What is being asked: Repeat exactly the line that contains "Task: Select the" and every line after it, down to the last line of the entries below. Do not include pictures.
+ + +
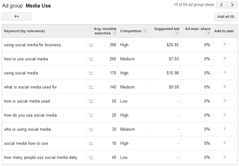239x166 pixels.
Task: View trend graph for 'who is using social media'
Action: pyautogui.click(x=91, y=129)
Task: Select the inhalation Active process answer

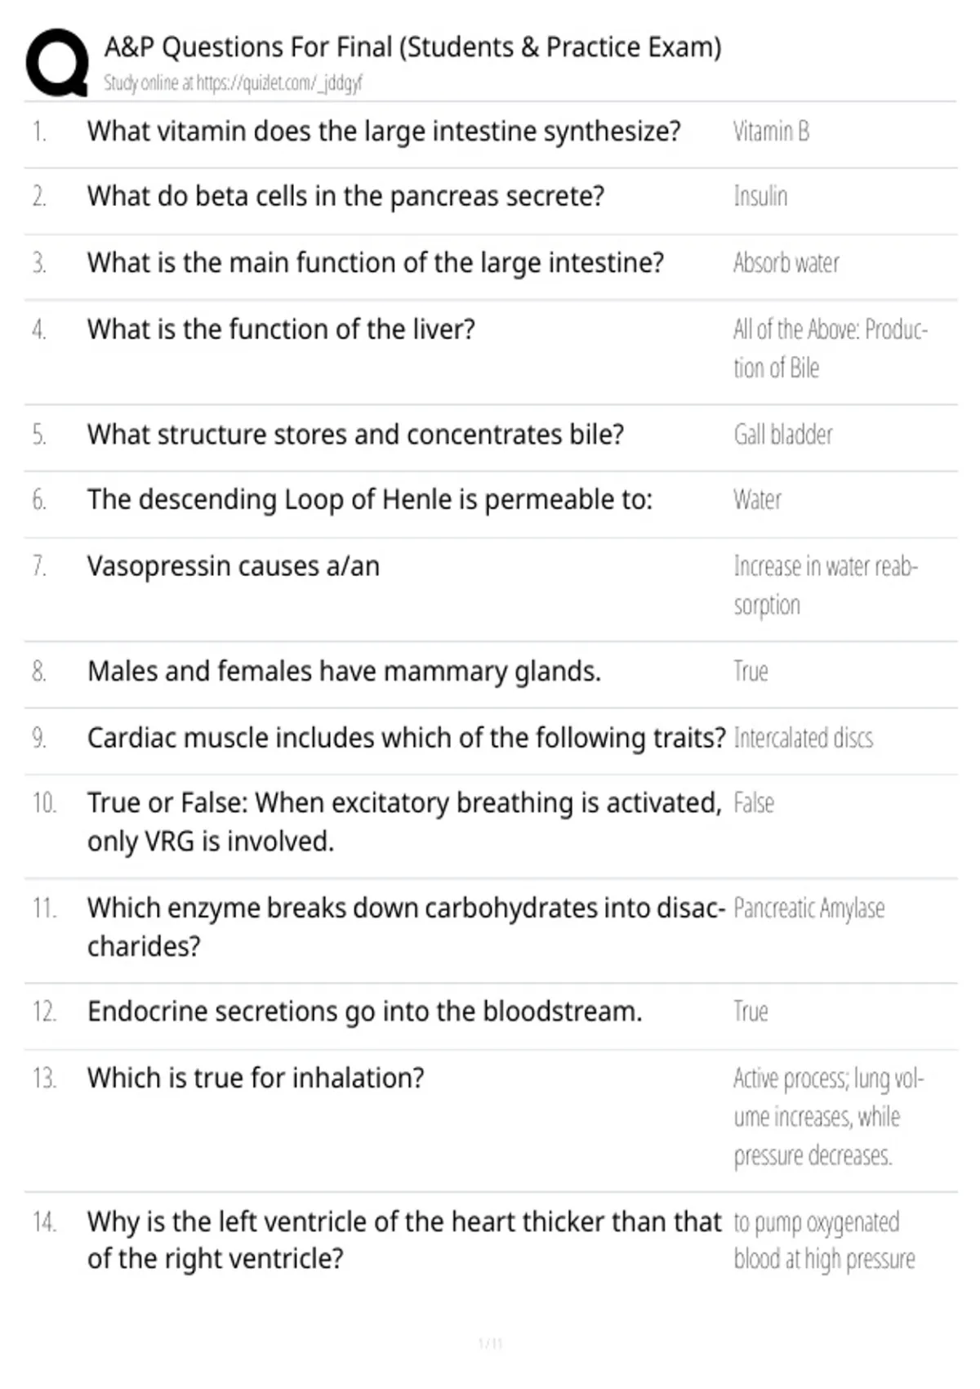Action: [828, 1117]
+ + +
Response area:
Task: Select the inhalation Active process answer

Action: [828, 1117]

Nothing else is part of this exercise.